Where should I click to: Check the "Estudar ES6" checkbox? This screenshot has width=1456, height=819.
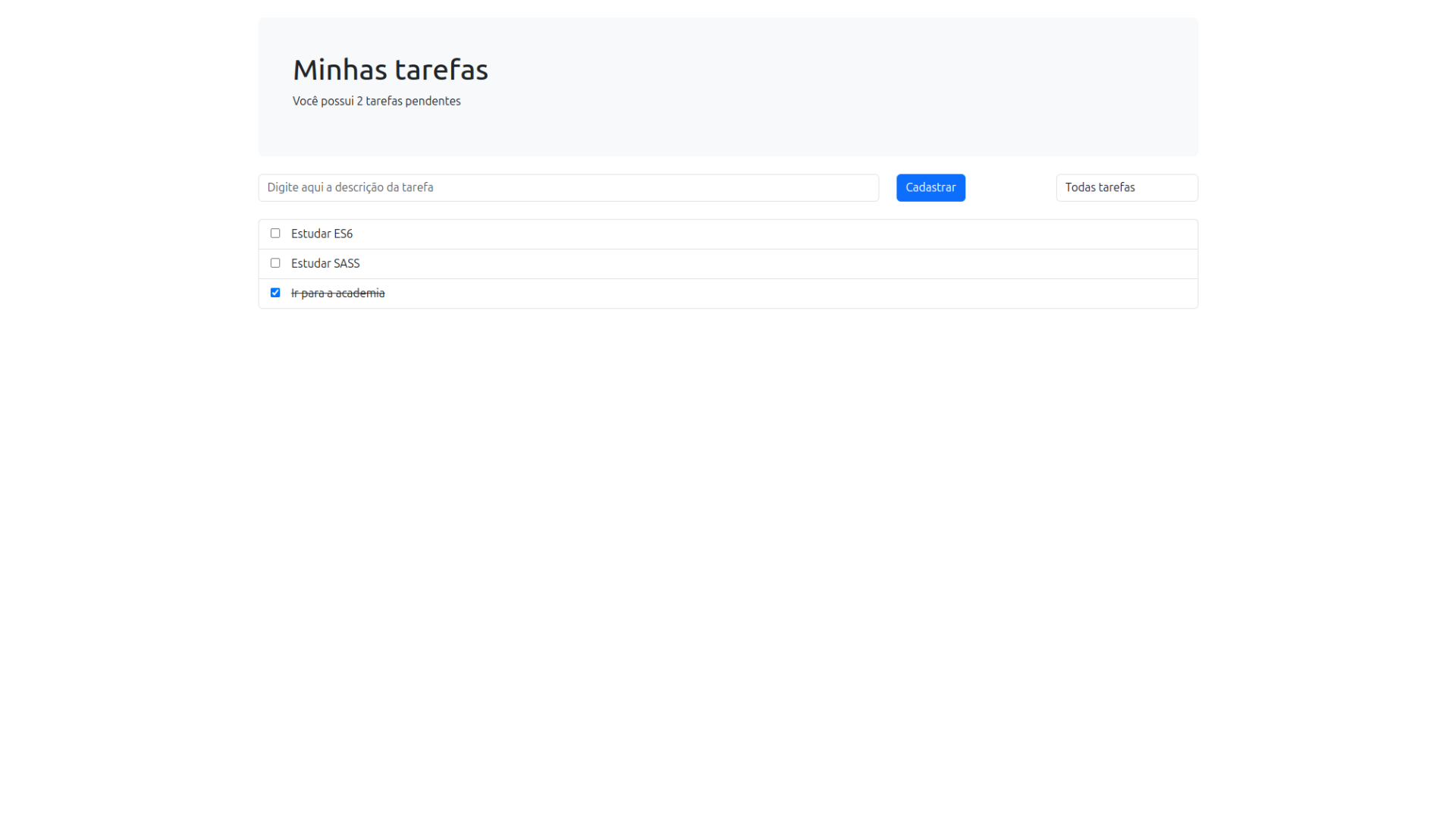coord(275,234)
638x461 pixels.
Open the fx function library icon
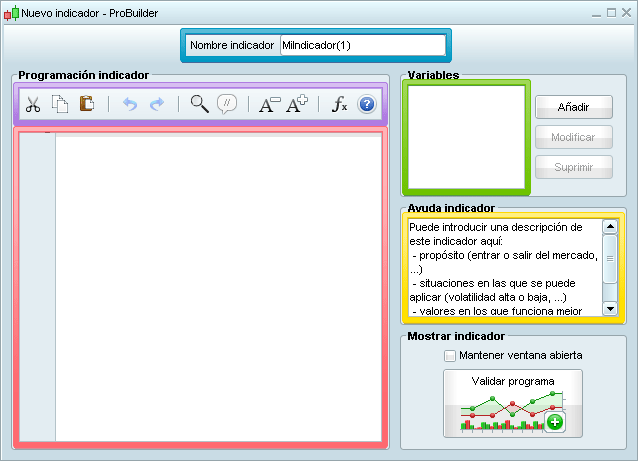click(339, 104)
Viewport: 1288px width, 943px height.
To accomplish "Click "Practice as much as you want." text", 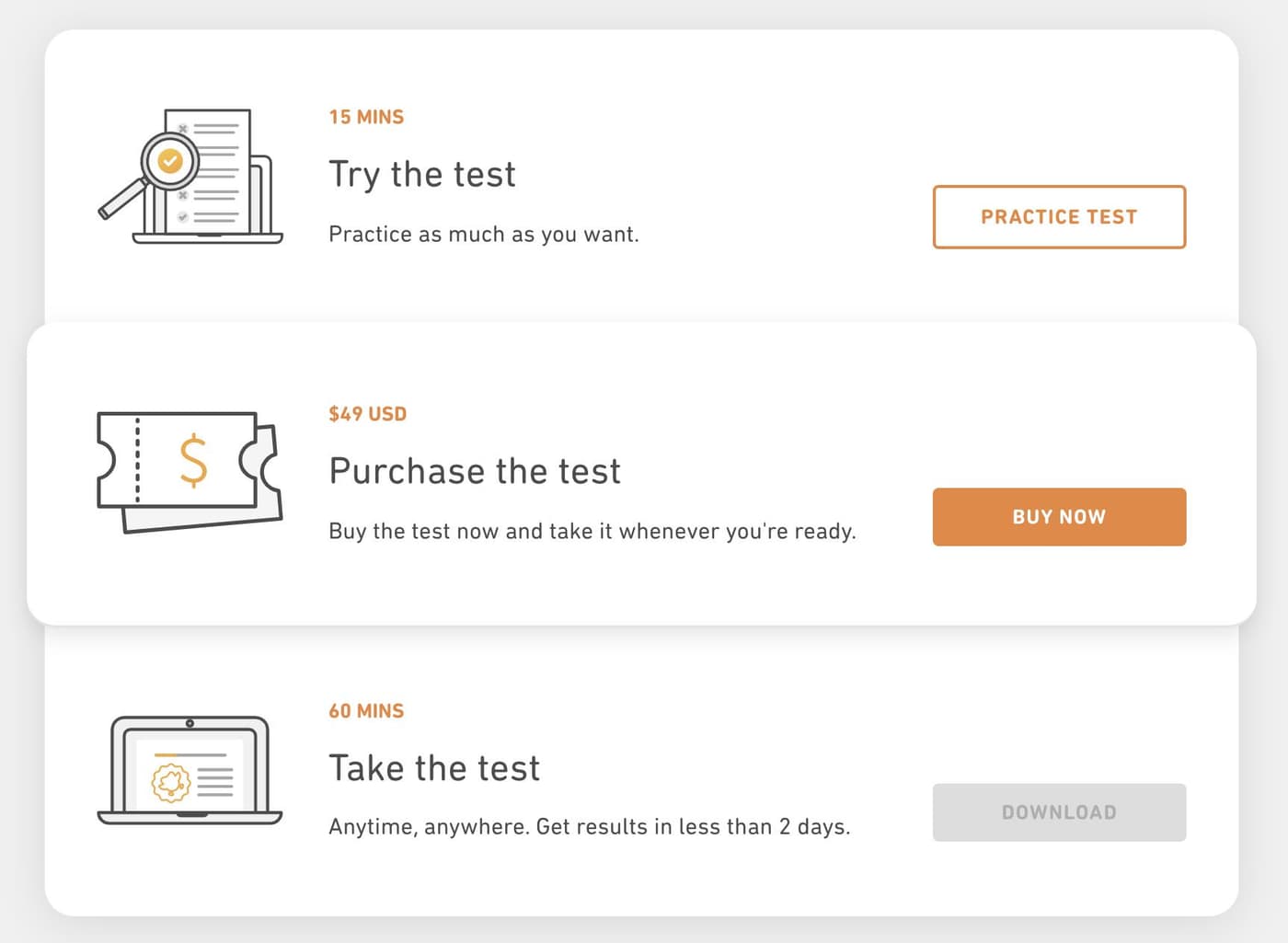I will [483, 235].
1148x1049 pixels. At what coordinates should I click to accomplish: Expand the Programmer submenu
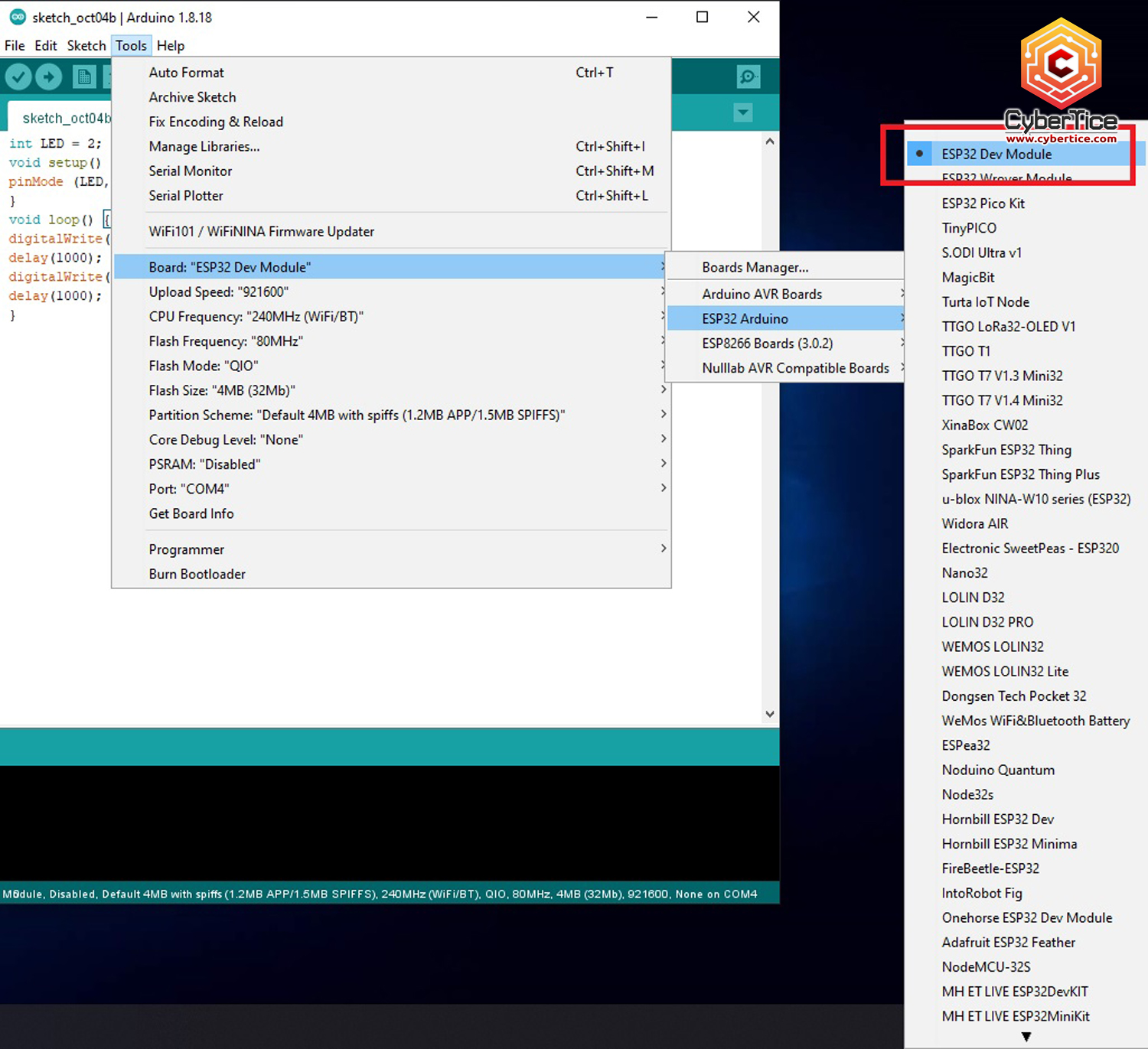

_____

**Work instruction**: What is the number of lines in the data that include the word "pixels"? State only that number.

**Result**: 2